Attach an EBS volume to the instance and unbundle all the AMI bundled data inside the EBS
A Windows based instance store backed AMI cannot be converted to an EBS backed AMI
It is not possible to convert an instance store backed AMI to an EBS backed AMI
Attach an EBS volume and use the copy command to copy all the ephemeral content to the EBS Volume
A user has launched two EBS backed EC2 instances in the US-East-1a region. The user wants to change the zone of one of the instances. How can the user change it?
Stop one of the instances and change the availability zone
The zone can only be modified using the AWS CLI
From the AWS EC2 console, select the Actions – > Change zones and specify new zone
Create an AMI of the running instance and launch the instance in a separate AZ
A user has launched a large EBS backed EC2 instance in the US-East-1a region.

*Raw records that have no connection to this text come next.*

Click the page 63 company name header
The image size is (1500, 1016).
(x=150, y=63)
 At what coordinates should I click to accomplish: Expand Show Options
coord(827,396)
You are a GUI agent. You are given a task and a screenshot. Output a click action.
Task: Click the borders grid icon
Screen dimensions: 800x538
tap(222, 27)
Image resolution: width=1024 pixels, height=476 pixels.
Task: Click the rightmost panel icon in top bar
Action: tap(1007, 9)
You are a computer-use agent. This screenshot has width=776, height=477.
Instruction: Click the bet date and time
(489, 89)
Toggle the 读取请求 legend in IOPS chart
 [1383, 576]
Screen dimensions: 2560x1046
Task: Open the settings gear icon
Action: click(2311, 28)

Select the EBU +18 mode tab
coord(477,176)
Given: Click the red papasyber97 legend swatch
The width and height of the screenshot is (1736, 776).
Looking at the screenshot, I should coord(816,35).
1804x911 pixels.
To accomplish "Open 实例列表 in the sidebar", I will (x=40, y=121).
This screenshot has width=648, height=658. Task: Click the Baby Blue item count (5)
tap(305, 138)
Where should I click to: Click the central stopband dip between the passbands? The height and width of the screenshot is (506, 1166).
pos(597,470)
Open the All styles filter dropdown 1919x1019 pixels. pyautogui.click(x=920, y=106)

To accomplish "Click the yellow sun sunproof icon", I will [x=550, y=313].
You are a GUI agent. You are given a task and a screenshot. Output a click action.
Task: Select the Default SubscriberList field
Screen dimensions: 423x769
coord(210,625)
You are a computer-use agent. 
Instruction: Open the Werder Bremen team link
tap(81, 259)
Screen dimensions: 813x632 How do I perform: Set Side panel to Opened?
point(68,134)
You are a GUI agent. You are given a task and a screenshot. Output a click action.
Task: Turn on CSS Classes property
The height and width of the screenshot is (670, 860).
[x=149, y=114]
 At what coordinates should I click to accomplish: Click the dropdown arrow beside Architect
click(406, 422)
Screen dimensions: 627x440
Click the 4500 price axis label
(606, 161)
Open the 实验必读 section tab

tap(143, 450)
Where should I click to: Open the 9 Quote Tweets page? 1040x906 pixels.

The user wants to achieve Disaster Recovery (DR) for that instance by creating another small instance in Europe. How can the user achieve DR?
Copy the running instance using the “Instance Copy” command to the EU region
Create an AMI of the instance and copy the AMI to the EU region. Then launch the instance from the EU AMI
Copy the instance from the US East region to the EU region
Use the “Launch more like this” option to copy the instance from one region to another
A user has launched an EC2 instance store backed instance in the US-East-1a zone. The user created AMI #1 and copied it to the Europe region. After that, the user made a few updates to the application running in the US-East-1a zone. The user makes an AMI#2 after the changes. If the user launches a new instance in Europe from the AMI #1 copy, which of the below mentioned statements is true?
The new instance will have the changes made after the AMI copy as AWS just copies the reference of the original AMI during the copying. Thus, the copied AMI will have all the updated data
The new instance will have the changes made after the AMI copy since AWS keeps updating the AMI
It is not possible to copy the instance store backed AMI from one region to another
The new instance in the EU region will not have the changes made after the AMI copy
George has shared an EC2 AMI created in the US East region from his AWS account with Stefano. George copies the same AMI to the US West region. Can Stefano access the copied AMI of George’s account from the US West region?
No, copy AMI does not copy the permission
It is not possible to share the AMI with a specific account
Yes, since copy AMI copies all private account sharing permissions
Yes, since copy AMI copies all the permissions attached with the AMI
EC2 instances are launched from Amazon Machine images (AMIS). A given public AMI can:
be used to launch EC2 Instances in any AWS region.
only be used to launch EC2 instances in the same country as the AMI is stored.
only be used to launch EC2 instances in the same AWS region as the AMI is stored. (An AMI is tied to the region where its files are located within Amazon S3)
only be used to launch EC2 instances in the same AWS availability zone as the AMI is stored.